Based on the available information from the MLA tests, it can be concluded that peppermint oil is not mutagenic in mammalian cells.

Justification for selection of genetic toxicity endpoint
No selection is made as a Weight of Evidence approach was followed which is described below.

Short description of key information:
In vitro:
- Gene mutation in bacteria (Bacterial reverse mutation test/Ames test): not mutagenic (WoE including read across; equivalent or similar to OECD 471)
- Cytogenicity (Chromosome aberration test): ambigious/cytotoxic/not clastogenic (WoE including read across; according / equivalent or similar to OECD 473)
- DNA damage and/or repair (Sister Chromatid Exchange Assay): not mutagenic without metabolic activation (similar to OECD 479)
- Gene mutation in mammalian cells (Mouse Lymphoma Assay): not mutagenic with and without metabolic activation (similar to OECD 476)

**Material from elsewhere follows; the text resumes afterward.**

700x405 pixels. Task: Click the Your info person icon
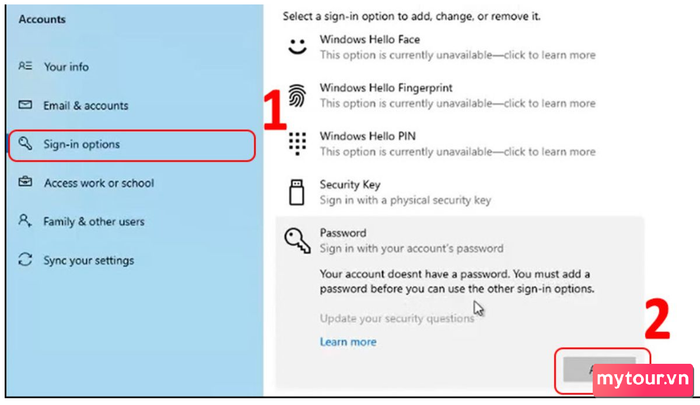25,66
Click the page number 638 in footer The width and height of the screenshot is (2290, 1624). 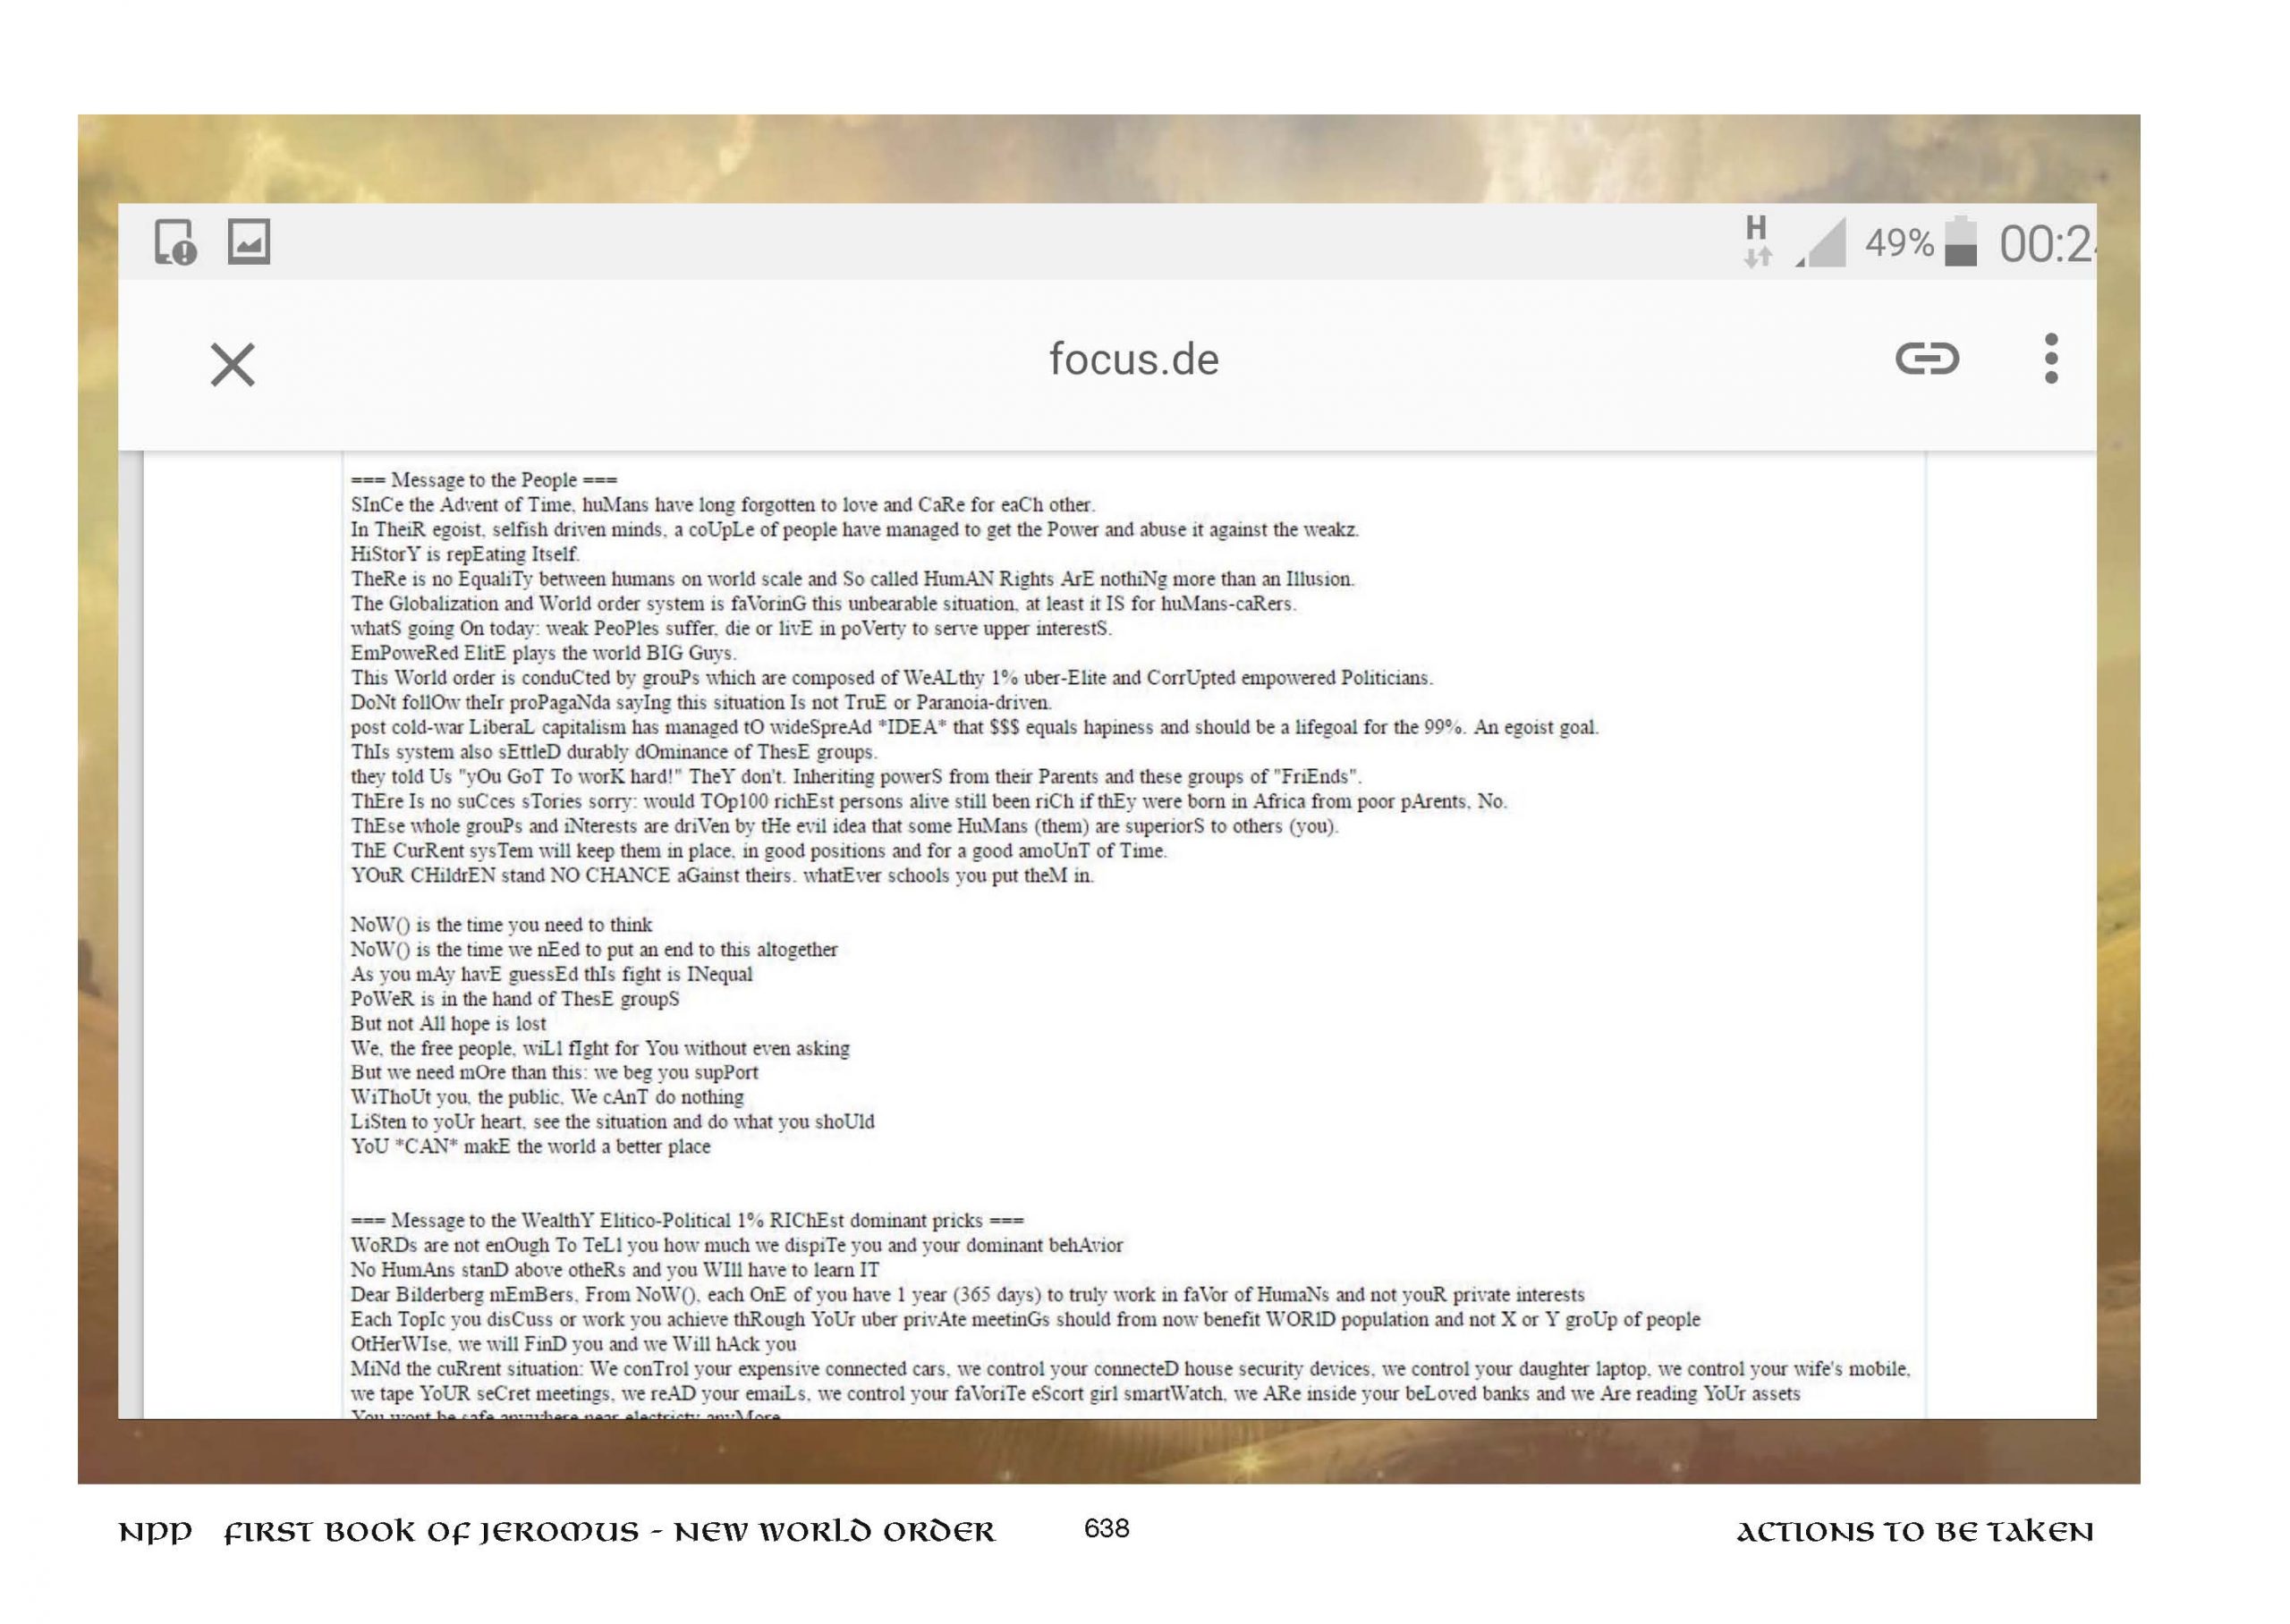[x=1106, y=1528]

Endpoint Conclusion: No adverse effect observed (negative)

Justification for classification or non-classification

Based on the available information, it can be concluded that peppermint oil does not have genotoxic properties at non-cytotoxic concentrations. Therefore, peppermint oil does not need to be classified for mutagenicity according to the criteria outlined in Annex I of 1272/2008/EC (CLP/EU-GHS) and Annex VI of 67/548/EEC.